Neue Konzertreihe über jüdische Musik startet per Stream

Die neue Konzertreihe "Lebensmelodien" über jüdische Musik von 1933 bis 1945 startet coronabedingt am Sonntag nur per Stream. Das ursprünglich mit Publikum geplante Auftaktkonzert in der Berliner Apostel-Paulus-Kirche mit dem israelischen Klarinettisten Nur Ben Shalom und dem Nimrod Ensemble werde nun ohne Publikum ab 18 Uhr per Video-Livestream auf rbb-online.de gezeigt, teilten der Sender und der evangelische Kirchenkreis Tempelhof-Schöneberg am Freitag mit. Im Radio ist es zudem ab 20.04 Uhr auf RBB Kultur zu hören. Das Präsenzkonzert soll zu einem späteren Zeitpunkt nachgeholt werden.

Die auf zwei Jahre angelegte Reihe will jüdische Komponisten und Kompositionen aus der Zeit zwischen 1933 und 1945 bekanntmachen. Geplant sind bis Ende 2022 bundesweit zehn Konzerte in Konzerthäusern, Kirchen und Synagogen. Zudem wird zu 50 jüdischen Komponistinnen und Komponisten in Archiven weltweit geforscht und recherchiert. Das Projekt wird vom Antisemitismusbeauftragten der Bundesregierung, Felix Klein, gefördert.

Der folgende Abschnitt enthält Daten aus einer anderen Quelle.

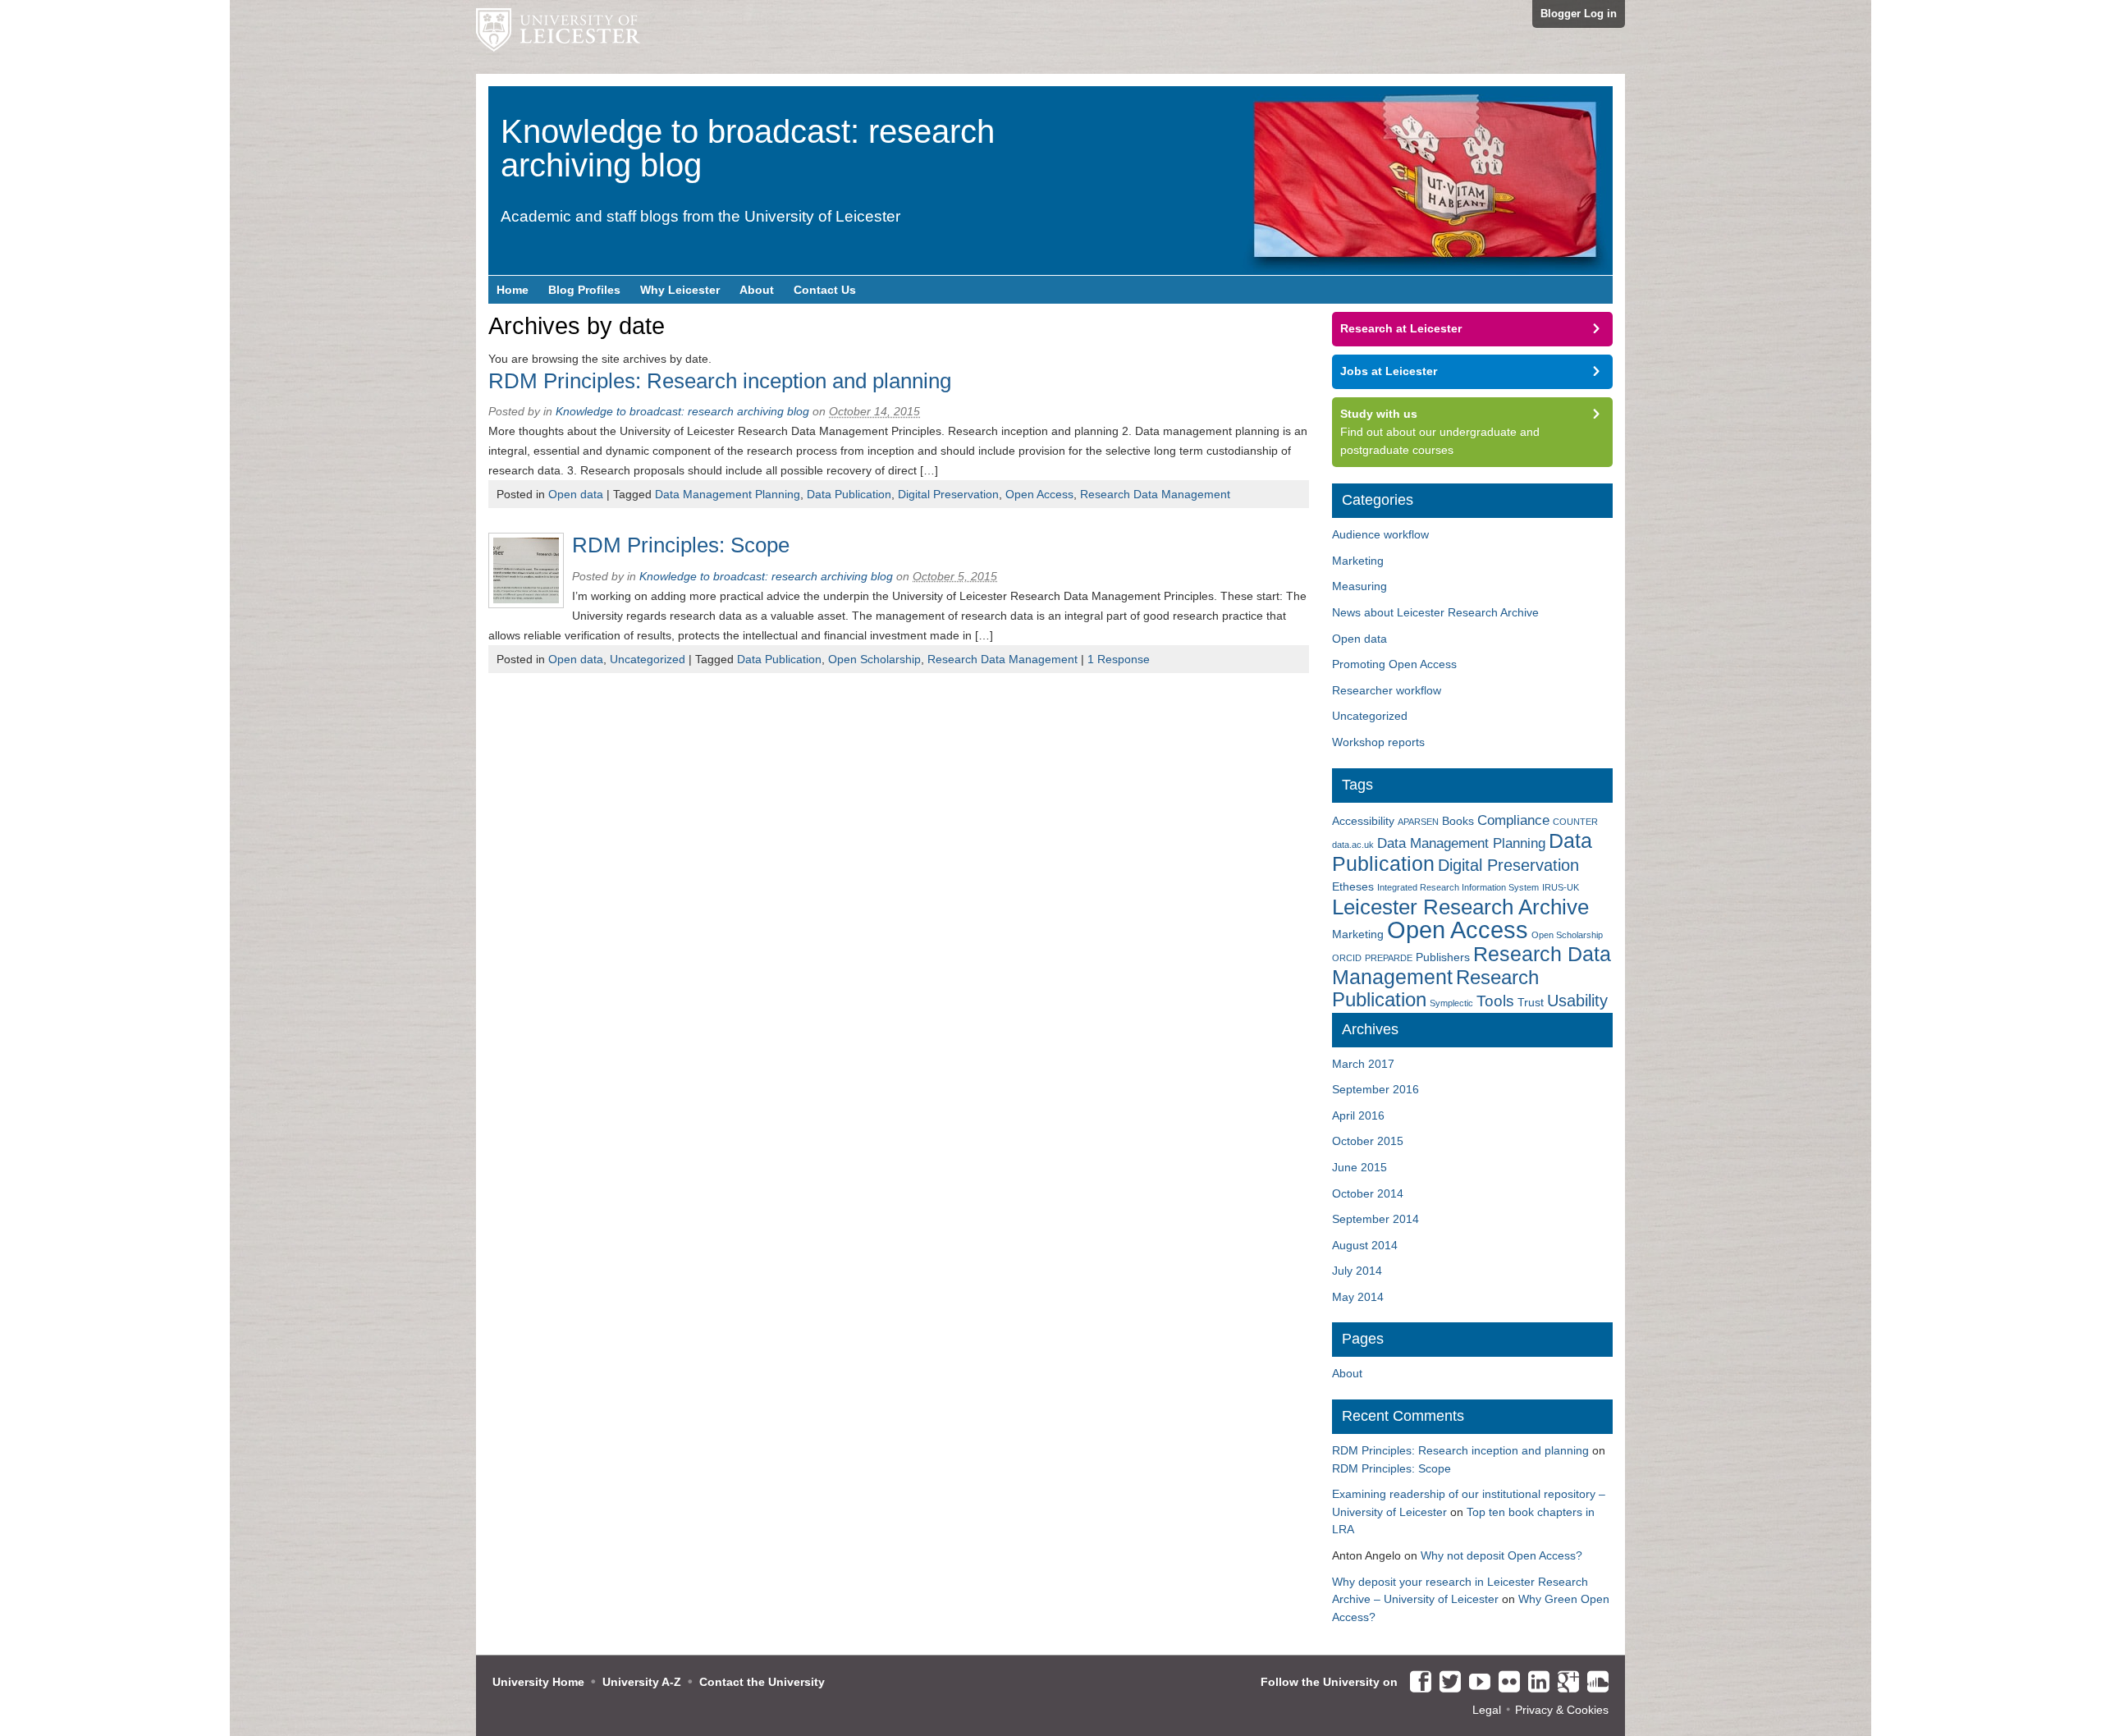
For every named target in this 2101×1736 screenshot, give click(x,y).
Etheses (1353, 886)
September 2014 (1375, 1218)
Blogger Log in (1578, 13)
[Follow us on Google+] (1564, 1682)
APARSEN (1418, 822)
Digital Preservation (948, 494)
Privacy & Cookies (1562, 1709)
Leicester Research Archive (1460, 906)
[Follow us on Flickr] (1505, 1682)
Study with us (1378, 413)
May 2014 (1358, 1296)
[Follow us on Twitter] (1446, 1682)
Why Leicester (680, 289)
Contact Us (825, 289)
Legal (1486, 1709)
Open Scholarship (874, 659)
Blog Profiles (584, 289)
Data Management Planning (727, 494)
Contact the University (762, 1681)
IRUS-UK (1560, 887)
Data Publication (849, 494)
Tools (1495, 1001)
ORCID (1347, 958)
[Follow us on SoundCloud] (1594, 1682)
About (756, 289)
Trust (1530, 1002)
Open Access (1039, 494)
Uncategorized (647, 659)
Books (1458, 820)
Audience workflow (1380, 534)
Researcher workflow (1386, 690)
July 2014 (1357, 1270)
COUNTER (1575, 822)
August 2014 (1365, 1245)
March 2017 (1363, 1063)
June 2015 (1359, 1167)
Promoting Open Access (1394, 664)
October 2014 (1367, 1193)
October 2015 (1367, 1140)
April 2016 (1358, 1115)
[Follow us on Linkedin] (1534, 1682)
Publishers (1443, 957)
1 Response (1118, 659)
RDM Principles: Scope (681, 545)
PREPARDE (1388, 958)
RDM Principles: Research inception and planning (719, 380)
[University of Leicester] (558, 37)
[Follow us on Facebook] (1416, 1682)
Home (513, 289)
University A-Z (641, 1681)
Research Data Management (1155, 494)
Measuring (1359, 586)
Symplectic (1451, 1003)
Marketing (1358, 560)
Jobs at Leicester (1388, 371)
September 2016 (1375, 1089)
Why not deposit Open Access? (1501, 1555)
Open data (575, 494)
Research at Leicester (1401, 328)
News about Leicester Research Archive (1435, 612)
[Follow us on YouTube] (1475, 1682)
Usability (1577, 1001)
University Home (538, 1681)
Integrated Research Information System (1458, 887)
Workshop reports (1378, 742)
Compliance (1513, 820)
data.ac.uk (1353, 845)
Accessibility (1363, 820)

Entstanden ist es aus dem Kooperationsprojekt "Grenzgänge", einem Zusammenschluss der muslimischen Alhambra Gesellschaft, der Evangelischen Akademie Berlin, des interreligiösen Dialogs der Evangelischen Kirche Berlin-Brandenburg-schlesische Oberlausitz, der Apostel-Paulus-Kirchengemeinde Berlin-Schöneberg und des evangelischen Kirchenkreises Tempelhof- Schöneberg. Künstlerischer Leiter ist Nur Ben Shalom.